* Begin *

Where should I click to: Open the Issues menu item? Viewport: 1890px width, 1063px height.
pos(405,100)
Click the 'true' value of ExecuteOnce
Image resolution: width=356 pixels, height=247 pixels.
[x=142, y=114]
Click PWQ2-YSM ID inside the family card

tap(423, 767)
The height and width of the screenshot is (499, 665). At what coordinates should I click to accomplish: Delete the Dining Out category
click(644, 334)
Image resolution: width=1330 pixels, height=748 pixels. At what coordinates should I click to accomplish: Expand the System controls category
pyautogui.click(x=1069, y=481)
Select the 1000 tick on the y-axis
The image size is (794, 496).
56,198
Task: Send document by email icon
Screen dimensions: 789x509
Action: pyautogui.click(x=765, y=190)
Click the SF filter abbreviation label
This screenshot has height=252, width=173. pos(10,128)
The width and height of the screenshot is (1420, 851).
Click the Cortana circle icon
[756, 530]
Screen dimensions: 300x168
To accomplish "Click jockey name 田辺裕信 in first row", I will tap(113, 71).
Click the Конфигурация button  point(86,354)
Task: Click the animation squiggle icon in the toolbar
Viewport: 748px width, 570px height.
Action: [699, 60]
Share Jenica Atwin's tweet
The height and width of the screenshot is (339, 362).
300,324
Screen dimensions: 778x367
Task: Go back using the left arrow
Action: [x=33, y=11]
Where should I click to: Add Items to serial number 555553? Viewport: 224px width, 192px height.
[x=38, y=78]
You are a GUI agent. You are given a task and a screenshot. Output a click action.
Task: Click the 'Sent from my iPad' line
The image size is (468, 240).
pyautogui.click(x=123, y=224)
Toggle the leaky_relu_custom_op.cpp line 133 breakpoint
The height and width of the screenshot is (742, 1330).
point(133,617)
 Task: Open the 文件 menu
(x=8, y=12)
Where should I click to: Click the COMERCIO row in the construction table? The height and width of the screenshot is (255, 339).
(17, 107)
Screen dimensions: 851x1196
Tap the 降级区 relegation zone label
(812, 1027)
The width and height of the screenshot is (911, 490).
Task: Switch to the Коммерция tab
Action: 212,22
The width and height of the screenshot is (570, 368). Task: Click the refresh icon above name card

* End *

# AIM OF THE EXERCISE
Please render the data above as a numbered list, one line per item, leaving out the blank lines.

# COMPLETED EXERCISE
1. Where should I click to: Open the Issues menu item? Viewport: 1890px width, 1063px height.
2. pos(405,100)
3. Click the 'true' value of ExecuteOnce
4. Image resolution: width=356 pixels, height=247 pixels.
5. [x=142, y=114]
6. Click PWQ2-YSM ID inside the family card
7. tap(423, 767)
8. The height and width of the screenshot is (499, 665). At what coordinates should I click to accomplish: Delete the Dining Out category
9. click(644, 334)
10. Image resolution: width=1330 pixels, height=748 pixels. At what coordinates should I click to accomplish: Expand the System controls category
11. pyautogui.click(x=1069, y=481)
12. Select the 1000 tick on the y-axis
13. The image size is (794, 496).
14. 56,198
15. Task: Send document by email icon
16. Screen dimensions: 789x509
17. Action: pyautogui.click(x=765, y=190)
18. Click the SF filter abbreviation label
19. This screenshot has height=252, width=173. pos(10,128)
20. The width and height of the screenshot is (1420, 851).
21. Click the Cortana circle icon
22. [756, 530]
23. Screen dimensions: 300x168
24. To accomplish "Click jockey name 田辺裕信 in first row", I will tap(113, 71).
25. Click the Конфигурация button  point(86,354)
26. Task: Click the animation squiggle icon in the toolbar
27. Viewport: 748px width, 570px height.
28. Action: [699, 60]
29. Share Jenica Atwin's tweet
30. The height and width of the screenshot is (339, 362).
31. 300,324
32. Screen dimensions: 778x367
33. Task: Go back using the left arrow
34. Action: [x=33, y=11]
35. Where should I click to: Add Items to serial number 555553? Viewport: 224px width, 192px height.
36. [x=38, y=78]
37. You are a GUI agent. You are given a task and a screenshot. Output a click action.
38. Task: Click the 'Sent from my iPad' line
39. The image size is (468, 240).
40. pyautogui.click(x=123, y=224)
41. Toggle the leaky_relu_custom_op.cpp line 133 breakpoint
42. The height and width of the screenshot is (742, 1330).
43. point(133,617)
44.  Task: Open the 文件 menu
45. (x=8, y=12)
46. Where should I click to: Click the COMERCIO row in the construction table? The height and width of the screenshot is (255, 339).
47. (17, 107)
48. Screen dimensions: 851x1196
49. Tap the 降级区 relegation zone label
50. (812, 1027)
51. The width and height of the screenshot is (911, 490).
52. Task: Switch to the Коммерция tab
53. Action: 212,22
54. The width and height of the screenshot is (570, 368). Task: Click the refresh icon above name card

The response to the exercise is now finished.